### Activity:
In the listing that follows, locate the line containing "Domännamn: namnmugg.se (316, 1484)" and the line containing "Bartenderskolan.se - Premium Domännamn till Salu (45, 1487)". Retype exactly those two lines and every line between them, and nothing more.

### Data supplied:

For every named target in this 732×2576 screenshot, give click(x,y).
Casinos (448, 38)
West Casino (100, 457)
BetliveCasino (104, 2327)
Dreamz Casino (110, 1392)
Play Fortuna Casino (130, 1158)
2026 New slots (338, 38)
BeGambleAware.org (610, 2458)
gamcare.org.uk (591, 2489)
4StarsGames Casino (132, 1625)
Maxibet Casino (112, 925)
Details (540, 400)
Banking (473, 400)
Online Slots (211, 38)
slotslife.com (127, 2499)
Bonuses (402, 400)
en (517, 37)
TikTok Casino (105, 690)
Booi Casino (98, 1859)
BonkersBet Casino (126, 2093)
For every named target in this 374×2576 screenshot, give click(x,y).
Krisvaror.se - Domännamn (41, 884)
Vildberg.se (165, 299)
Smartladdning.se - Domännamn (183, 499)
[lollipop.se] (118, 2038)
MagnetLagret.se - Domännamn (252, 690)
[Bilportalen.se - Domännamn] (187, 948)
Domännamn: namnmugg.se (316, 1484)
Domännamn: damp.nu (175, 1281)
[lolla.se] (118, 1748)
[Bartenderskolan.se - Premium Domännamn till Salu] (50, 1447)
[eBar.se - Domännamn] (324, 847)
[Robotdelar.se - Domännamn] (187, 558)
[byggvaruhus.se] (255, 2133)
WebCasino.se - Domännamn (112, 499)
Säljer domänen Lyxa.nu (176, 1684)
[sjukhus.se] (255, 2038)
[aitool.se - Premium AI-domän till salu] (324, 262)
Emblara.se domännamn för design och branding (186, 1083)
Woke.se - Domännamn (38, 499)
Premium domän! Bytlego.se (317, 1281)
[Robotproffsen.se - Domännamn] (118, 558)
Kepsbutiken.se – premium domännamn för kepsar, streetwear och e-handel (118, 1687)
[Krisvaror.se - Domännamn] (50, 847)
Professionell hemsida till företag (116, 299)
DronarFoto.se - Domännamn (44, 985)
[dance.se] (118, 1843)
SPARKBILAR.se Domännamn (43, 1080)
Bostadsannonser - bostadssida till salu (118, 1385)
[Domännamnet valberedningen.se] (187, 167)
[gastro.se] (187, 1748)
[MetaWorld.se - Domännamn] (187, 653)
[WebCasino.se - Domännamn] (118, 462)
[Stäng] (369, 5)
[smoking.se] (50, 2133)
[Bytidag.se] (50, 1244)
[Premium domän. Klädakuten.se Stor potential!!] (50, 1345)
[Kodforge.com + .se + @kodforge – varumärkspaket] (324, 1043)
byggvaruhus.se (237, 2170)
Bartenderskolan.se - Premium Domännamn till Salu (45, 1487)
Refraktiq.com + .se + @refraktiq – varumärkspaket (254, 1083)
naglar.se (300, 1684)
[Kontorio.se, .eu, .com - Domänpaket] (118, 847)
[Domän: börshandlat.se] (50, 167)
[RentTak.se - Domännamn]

### Reply:
Domännamn: namnmugg.se (316, 1484)
Domännamn: damp.nu (175, 1281)
[lolla.se] (118, 1748)
[Bartenderskolan.se - Premium Domännamn till Salu] (50, 1447)
[eBar.se - Domännamn] (324, 847)
[Robotdelar.se - Domännamn] (187, 558)
[byggvaruhus.se] (255, 2133)
WebCasino.se - Domännamn (112, 499)
Säljer domänen Lyxa.nu (176, 1684)
[sjukhus.se] (255, 2038)
[aitool.se - Premium AI-domän till salu] (324, 262)
Emblara.se domännamn för design och branding (186, 1083)
Woke.se - Domännamn (38, 499)
Premium domän! Bytlego.se (317, 1281)
[Robotproffsen.se - Domännamn] (118, 558)
Kepsbutiken.se – premium domännamn för kepsar, streetwear och e-handel (118, 1687)
[Krisvaror.se - Domännamn] (50, 847)
Professionell hemsida till företag (116, 299)
DronarFoto.se - Domännamn (44, 985)
[dance.se] (118, 1843)
SPARKBILAR.se Domännamn (43, 1080)
Bostadsannonser - bostadssida till salu (118, 1385)
[Domännamnet valberedningen.se] (187, 167)
[gastro.se] (187, 1748)
[MetaWorld.se - Domännamn] (187, 653)
[WebCasino.se - Domännamn] (118, 462)
[Stäng] (369, 5)
[smoking.se] (50, 2133)
[Bytidag.se] (50, 1244)
[Premium domän. Klädakuten.se Stor potential!!] (50, 1345)
[Kodforge.com + .se + @kodforge – varumärkspaket] (324, 1043)
byggvaruhus.se (237, 2170)
Bartenderskolan.se - Premium Domännamn till Salu (45, 1487)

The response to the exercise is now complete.